• [Written task]:
Select every line of the records that contains the string "Choose".

• [Stored rows]:
********

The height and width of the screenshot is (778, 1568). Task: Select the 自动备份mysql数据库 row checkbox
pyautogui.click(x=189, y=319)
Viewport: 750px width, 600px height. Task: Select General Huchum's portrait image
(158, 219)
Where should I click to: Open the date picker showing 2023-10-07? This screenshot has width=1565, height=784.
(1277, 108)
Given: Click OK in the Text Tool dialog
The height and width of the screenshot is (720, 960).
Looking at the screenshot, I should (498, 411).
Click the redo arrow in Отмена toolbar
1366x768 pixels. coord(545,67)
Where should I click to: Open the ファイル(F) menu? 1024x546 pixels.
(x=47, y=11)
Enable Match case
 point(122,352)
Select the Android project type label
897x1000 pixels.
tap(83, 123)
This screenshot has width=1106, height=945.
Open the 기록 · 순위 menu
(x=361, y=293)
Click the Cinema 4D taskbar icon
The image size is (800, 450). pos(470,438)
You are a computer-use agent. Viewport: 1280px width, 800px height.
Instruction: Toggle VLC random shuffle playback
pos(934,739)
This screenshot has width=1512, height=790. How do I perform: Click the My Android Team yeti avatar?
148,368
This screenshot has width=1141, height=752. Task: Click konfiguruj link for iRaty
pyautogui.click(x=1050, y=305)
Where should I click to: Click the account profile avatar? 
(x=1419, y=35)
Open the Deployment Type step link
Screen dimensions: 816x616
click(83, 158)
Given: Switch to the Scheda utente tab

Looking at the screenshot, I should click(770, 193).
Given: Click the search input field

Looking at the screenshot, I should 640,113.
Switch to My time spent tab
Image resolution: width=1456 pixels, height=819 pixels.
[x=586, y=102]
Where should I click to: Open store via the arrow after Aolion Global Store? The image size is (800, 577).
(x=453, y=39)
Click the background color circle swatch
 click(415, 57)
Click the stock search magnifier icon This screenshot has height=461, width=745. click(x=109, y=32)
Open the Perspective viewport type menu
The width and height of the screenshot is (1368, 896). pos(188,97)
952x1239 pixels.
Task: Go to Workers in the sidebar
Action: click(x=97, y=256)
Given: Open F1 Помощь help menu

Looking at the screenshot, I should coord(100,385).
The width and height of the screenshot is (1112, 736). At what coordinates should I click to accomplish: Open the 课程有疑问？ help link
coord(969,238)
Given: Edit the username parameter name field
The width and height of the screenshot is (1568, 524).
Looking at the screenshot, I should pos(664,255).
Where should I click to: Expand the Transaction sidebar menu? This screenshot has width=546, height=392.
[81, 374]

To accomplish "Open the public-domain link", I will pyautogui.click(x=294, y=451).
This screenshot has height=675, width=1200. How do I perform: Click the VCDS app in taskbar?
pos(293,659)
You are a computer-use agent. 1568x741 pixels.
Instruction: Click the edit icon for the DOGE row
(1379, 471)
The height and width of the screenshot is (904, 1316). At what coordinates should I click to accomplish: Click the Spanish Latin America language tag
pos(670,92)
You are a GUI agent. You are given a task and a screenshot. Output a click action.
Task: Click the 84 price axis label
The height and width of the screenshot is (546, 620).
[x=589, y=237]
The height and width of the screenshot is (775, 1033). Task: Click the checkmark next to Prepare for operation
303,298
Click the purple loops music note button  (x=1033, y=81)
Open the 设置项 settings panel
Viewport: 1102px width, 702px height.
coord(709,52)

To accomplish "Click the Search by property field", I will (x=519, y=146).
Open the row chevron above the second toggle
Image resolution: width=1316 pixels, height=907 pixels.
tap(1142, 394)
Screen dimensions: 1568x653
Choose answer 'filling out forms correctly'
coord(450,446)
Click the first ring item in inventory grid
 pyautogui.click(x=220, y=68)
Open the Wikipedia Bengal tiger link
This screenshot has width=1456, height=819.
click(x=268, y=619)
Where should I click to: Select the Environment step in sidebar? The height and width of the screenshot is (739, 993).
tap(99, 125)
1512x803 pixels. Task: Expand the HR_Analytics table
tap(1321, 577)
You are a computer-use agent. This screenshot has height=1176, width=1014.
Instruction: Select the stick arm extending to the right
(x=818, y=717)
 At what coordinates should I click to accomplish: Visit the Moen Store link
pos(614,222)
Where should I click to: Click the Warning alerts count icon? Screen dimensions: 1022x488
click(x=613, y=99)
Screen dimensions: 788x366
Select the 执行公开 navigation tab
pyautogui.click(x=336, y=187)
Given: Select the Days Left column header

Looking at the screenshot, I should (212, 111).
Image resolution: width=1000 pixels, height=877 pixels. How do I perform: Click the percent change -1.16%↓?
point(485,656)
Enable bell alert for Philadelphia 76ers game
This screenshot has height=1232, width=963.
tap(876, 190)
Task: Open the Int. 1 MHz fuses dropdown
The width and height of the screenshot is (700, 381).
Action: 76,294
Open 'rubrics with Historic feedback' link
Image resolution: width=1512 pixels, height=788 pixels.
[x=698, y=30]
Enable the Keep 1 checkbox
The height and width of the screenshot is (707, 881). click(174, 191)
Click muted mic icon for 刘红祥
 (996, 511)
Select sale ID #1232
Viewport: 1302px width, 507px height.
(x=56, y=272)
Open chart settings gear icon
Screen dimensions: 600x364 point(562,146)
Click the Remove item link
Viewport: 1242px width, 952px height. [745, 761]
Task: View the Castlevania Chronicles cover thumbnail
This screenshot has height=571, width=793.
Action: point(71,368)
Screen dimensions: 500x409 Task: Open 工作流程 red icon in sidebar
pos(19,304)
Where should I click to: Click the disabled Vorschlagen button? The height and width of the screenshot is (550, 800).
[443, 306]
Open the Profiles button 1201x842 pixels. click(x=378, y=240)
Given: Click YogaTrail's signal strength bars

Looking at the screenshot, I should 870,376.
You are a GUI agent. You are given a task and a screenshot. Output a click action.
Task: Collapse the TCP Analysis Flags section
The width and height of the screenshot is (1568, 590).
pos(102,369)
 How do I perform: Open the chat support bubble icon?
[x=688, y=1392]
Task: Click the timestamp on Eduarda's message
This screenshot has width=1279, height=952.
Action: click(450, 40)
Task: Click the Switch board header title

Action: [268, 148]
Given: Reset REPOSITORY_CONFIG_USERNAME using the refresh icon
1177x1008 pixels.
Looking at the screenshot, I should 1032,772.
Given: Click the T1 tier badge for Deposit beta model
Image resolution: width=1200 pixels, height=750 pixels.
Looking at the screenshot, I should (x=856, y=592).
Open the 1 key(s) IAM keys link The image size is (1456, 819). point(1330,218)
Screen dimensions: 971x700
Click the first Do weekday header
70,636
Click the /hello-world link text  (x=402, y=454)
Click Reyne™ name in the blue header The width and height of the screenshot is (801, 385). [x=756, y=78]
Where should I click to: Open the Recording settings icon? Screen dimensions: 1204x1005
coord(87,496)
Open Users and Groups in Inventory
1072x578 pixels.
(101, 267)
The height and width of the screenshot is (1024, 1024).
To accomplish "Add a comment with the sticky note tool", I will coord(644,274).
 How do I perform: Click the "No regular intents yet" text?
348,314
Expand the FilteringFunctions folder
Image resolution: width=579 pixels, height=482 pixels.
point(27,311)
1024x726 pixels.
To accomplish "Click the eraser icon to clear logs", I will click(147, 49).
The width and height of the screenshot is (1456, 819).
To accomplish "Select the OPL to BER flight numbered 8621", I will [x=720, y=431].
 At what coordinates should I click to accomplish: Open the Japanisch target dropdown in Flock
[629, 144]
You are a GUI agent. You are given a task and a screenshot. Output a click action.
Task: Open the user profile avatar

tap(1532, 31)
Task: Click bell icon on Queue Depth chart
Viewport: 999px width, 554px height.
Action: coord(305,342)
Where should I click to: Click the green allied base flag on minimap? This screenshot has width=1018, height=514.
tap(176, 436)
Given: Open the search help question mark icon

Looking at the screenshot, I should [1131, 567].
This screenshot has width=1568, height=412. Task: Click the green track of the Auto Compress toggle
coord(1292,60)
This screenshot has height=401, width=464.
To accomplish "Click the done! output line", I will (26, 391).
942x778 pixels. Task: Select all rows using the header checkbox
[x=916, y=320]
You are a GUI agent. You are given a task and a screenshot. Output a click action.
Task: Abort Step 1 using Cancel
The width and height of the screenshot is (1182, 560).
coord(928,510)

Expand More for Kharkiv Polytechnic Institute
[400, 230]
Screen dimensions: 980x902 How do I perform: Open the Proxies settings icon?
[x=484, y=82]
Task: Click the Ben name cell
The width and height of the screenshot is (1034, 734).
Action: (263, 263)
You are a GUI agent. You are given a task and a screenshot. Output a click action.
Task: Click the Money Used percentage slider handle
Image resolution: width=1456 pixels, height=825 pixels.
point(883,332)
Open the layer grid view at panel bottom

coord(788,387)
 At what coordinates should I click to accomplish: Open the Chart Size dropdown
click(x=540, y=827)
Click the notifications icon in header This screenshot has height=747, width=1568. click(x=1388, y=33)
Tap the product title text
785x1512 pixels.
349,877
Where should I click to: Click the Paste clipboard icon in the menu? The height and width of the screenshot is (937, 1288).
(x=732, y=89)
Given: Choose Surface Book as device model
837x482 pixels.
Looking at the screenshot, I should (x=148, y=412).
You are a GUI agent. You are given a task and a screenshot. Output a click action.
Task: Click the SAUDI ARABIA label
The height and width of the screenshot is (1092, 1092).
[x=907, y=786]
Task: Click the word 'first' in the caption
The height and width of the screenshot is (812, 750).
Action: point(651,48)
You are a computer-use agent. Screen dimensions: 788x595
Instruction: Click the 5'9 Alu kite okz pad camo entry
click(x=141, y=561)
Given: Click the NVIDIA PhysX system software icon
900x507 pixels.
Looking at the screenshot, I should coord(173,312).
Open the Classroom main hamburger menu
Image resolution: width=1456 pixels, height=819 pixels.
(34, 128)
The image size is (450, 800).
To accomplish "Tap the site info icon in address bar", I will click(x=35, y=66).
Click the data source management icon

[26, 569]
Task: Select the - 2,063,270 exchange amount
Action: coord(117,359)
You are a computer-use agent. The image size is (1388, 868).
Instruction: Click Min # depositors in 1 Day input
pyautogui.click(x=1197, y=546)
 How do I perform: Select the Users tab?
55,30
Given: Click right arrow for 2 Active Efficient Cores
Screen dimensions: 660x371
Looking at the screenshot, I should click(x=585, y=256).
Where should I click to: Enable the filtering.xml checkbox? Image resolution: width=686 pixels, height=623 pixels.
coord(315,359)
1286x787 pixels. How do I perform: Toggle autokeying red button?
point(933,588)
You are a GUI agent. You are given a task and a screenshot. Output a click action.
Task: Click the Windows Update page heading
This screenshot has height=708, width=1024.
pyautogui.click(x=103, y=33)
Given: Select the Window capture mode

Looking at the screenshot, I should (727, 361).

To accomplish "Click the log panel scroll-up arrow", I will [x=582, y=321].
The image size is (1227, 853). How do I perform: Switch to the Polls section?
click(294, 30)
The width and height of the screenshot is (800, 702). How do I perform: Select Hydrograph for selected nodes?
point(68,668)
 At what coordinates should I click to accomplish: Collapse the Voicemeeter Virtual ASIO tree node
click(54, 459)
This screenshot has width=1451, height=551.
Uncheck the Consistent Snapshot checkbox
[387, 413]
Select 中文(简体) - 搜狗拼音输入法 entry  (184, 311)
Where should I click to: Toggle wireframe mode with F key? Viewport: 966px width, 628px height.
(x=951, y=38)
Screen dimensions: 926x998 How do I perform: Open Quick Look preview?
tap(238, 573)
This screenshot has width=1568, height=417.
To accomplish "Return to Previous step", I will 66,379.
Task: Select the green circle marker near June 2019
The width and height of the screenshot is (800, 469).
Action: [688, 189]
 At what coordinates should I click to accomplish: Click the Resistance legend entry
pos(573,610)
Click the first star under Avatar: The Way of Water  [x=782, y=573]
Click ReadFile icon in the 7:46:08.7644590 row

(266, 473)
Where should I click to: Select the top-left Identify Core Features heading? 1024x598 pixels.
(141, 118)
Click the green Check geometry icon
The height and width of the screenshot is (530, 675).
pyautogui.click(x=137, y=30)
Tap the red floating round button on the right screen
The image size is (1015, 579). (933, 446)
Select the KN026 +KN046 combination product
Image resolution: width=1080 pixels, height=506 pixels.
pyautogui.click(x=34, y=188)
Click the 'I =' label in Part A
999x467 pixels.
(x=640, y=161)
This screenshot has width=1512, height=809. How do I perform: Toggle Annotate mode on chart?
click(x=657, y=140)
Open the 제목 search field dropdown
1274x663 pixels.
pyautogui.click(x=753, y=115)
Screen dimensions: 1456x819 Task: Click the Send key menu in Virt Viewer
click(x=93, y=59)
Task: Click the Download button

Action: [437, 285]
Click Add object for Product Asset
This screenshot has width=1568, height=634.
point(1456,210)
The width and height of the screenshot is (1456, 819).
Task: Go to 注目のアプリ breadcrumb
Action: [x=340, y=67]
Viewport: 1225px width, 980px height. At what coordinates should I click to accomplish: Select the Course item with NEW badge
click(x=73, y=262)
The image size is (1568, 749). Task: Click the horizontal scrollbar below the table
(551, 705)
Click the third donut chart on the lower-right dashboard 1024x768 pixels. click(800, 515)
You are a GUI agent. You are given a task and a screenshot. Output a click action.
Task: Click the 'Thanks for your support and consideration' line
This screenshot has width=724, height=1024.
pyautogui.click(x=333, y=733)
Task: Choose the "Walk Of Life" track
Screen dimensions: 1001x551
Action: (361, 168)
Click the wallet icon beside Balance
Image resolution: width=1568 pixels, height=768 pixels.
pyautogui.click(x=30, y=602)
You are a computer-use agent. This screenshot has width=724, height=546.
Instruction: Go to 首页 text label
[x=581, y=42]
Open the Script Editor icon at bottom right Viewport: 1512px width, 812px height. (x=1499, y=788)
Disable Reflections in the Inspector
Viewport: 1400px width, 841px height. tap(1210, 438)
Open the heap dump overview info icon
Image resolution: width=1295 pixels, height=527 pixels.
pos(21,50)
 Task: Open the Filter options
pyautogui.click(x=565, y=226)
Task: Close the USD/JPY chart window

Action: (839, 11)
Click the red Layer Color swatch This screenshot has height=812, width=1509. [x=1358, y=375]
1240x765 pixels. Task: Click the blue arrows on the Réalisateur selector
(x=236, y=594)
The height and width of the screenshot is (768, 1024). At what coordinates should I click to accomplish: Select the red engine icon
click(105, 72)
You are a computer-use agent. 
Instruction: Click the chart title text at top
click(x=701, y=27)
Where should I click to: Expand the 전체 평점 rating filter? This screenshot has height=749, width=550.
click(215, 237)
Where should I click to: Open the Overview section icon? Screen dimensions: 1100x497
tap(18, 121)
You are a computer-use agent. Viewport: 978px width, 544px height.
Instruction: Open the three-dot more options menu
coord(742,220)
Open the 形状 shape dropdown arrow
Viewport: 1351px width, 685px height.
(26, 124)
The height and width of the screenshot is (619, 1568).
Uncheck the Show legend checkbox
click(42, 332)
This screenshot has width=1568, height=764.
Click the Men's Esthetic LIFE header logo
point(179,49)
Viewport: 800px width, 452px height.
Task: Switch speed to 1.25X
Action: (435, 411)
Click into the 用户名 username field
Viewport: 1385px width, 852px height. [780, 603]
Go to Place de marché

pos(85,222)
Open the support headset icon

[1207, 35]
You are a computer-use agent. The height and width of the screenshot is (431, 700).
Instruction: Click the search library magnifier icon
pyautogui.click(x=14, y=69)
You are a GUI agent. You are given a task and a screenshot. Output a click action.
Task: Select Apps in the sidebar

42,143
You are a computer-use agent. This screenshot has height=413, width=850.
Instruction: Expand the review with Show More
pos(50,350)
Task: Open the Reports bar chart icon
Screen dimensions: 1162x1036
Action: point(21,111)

********

• [Correct response]:
Choose answer 'filling out forms correctly'
Given: Choose Surface Book as device model
Task: Choose the "Walk Of Life" track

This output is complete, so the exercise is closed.